At the same time, even as we translate, the world is changing. New electronic formats have arisen, requiring us to detour to adapt our existing text into different media. The remarkable success of the offTheLeftEye YouTube channel has given us an opportunity to introduce Swedenborg’s writings to a whole new audience, but it’s also made us think differently about the process of translation as we’ve had to translate text outside of our normal routine in order to adapt to production schedules. 

We’ve come to the realization that translation is not something with a beginning, middle, and end; it’s an ongoing process, one that can never be truly finished if we want to keep Swedenborg’s words fresh and accessible for a changing society. 

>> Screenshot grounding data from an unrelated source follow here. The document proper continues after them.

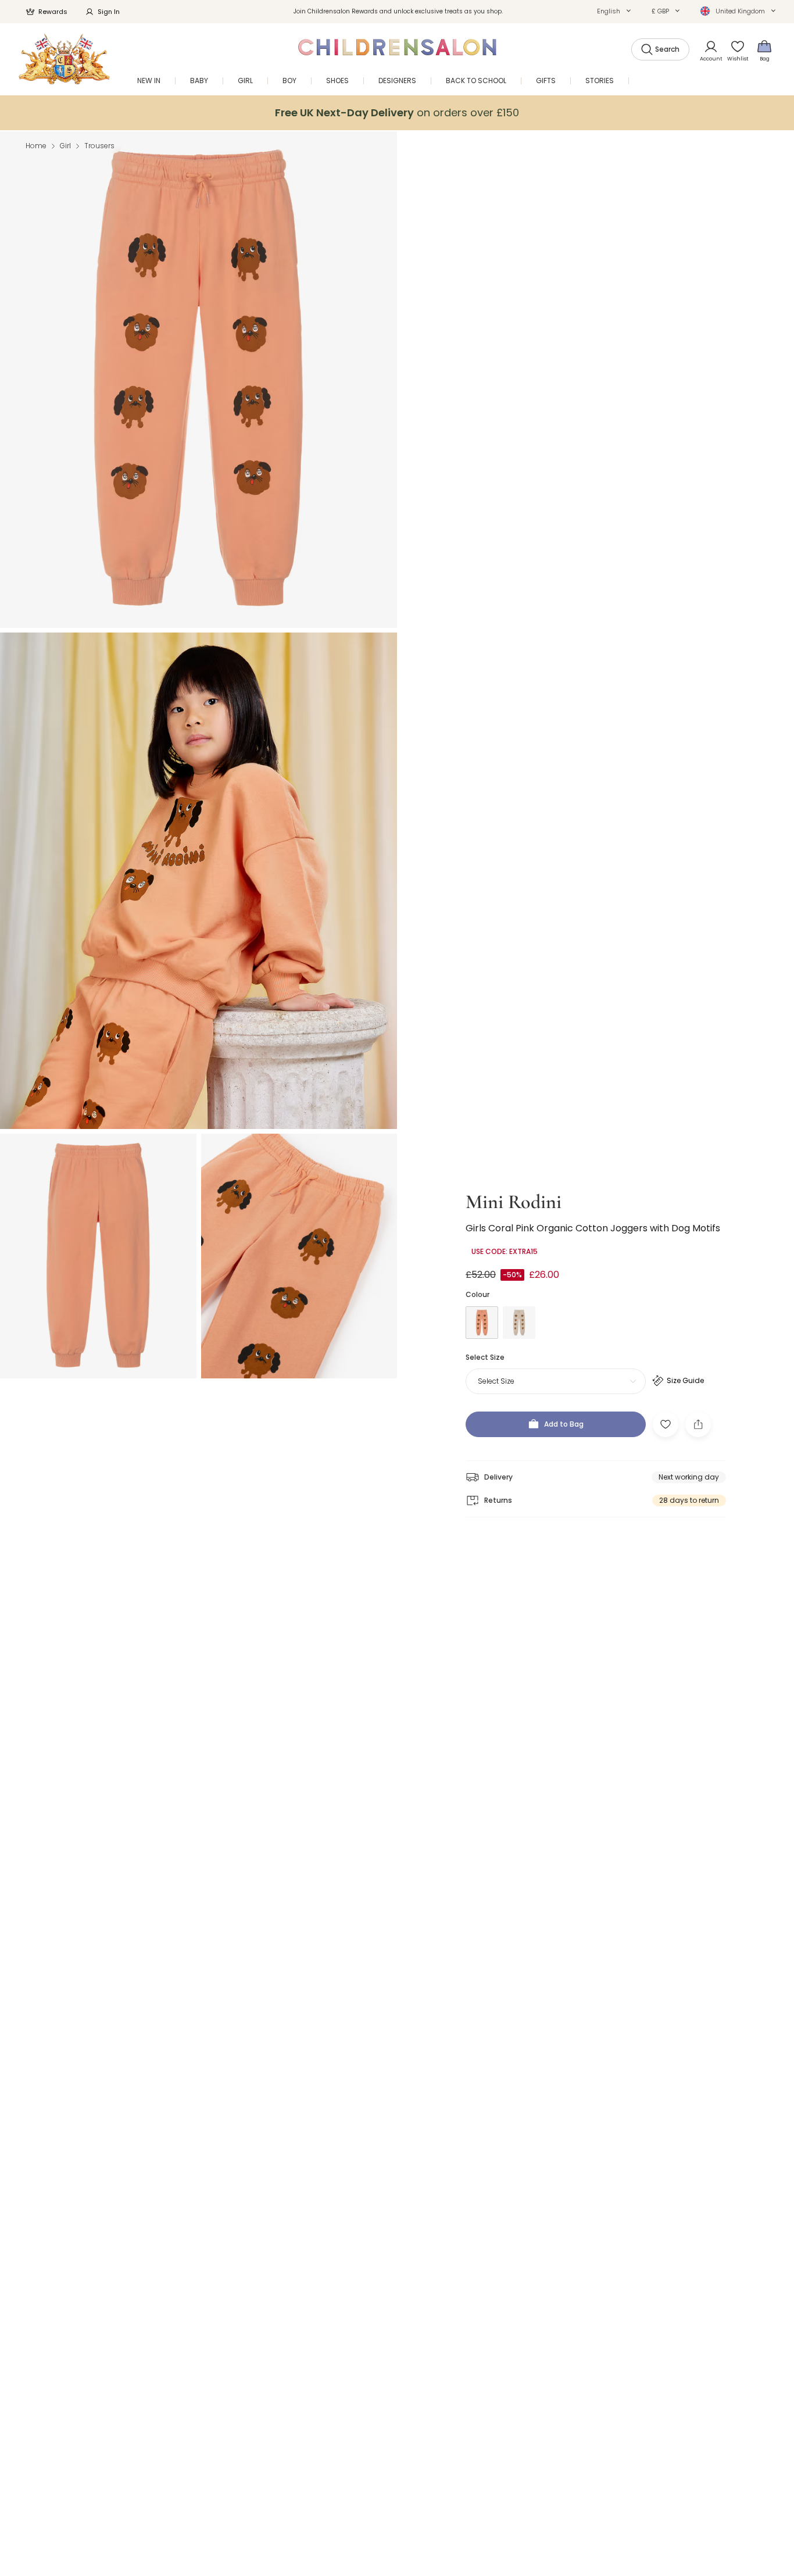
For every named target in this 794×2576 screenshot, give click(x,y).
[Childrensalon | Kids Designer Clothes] (64, 59)
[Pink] (482, 1322)
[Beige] (519, 1322)
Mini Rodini (513, 1202)
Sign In (109, 11)
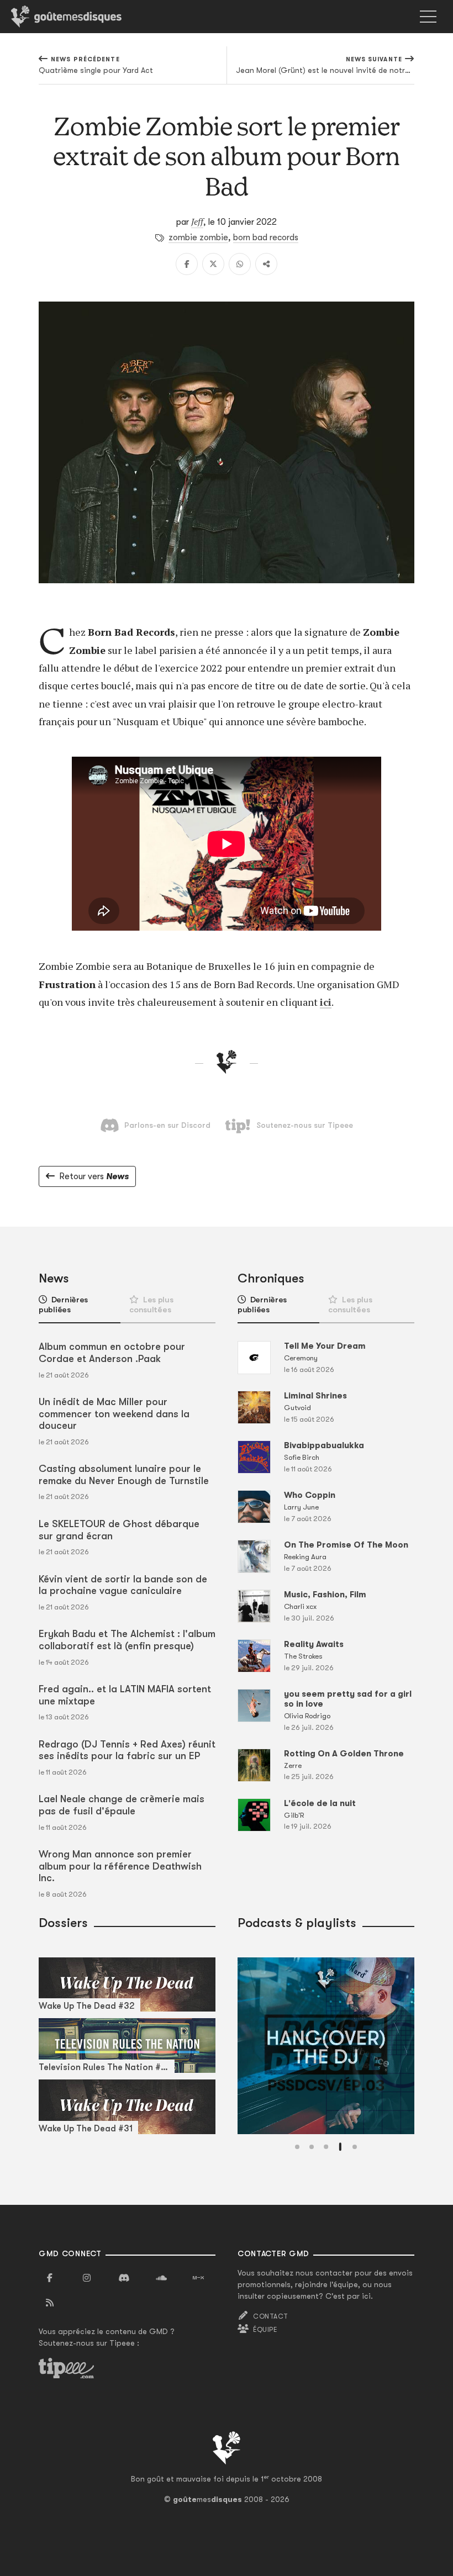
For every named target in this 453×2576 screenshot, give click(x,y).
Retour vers (94, 1176)
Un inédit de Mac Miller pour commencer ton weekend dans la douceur (114, 1413)
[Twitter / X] (213, 264)
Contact (270, 2316)
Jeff (197, 221)
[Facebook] (187, 264)
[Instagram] (87, 2278)
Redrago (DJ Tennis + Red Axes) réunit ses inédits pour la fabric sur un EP (127, 1750)
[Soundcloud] (161, 2278)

With that in mind, we’ve begun the process of transitioning the NCE from a “project”—a once-and-done endeavor—to a program of the Swedenborg, staffed with editors and translators who can take the work that’s already been done and carry it into the future. 

We’ve already begun the process of training this future generation, thanks to generous grants from the Glencairn Foundation and the Asplundh Foundation. This summer, we hired our first-ever translation intern, Shannah Conroy. Shannah had a lot of Latin background before coming to us, and immediately started translating passages for offTheLeftEye and for a reprint of Sig Synnestvedt’s The Essential Swedenborg. She has also shadowed Chara Cooper Daum in her Latin consultation for Lisa Hyatt Cooper’s Secrets of Heaven. We’re planning to continue seeking interns and editors like this, not only to build up our team, but to create a base of future editors and translators who are available to anyone with an interest in Swedenborg publishing. 

Over the years ahead, the New Century Edition project will likely be morphing into something new, but we trust its mission—its simple, successful formula—will remain the same.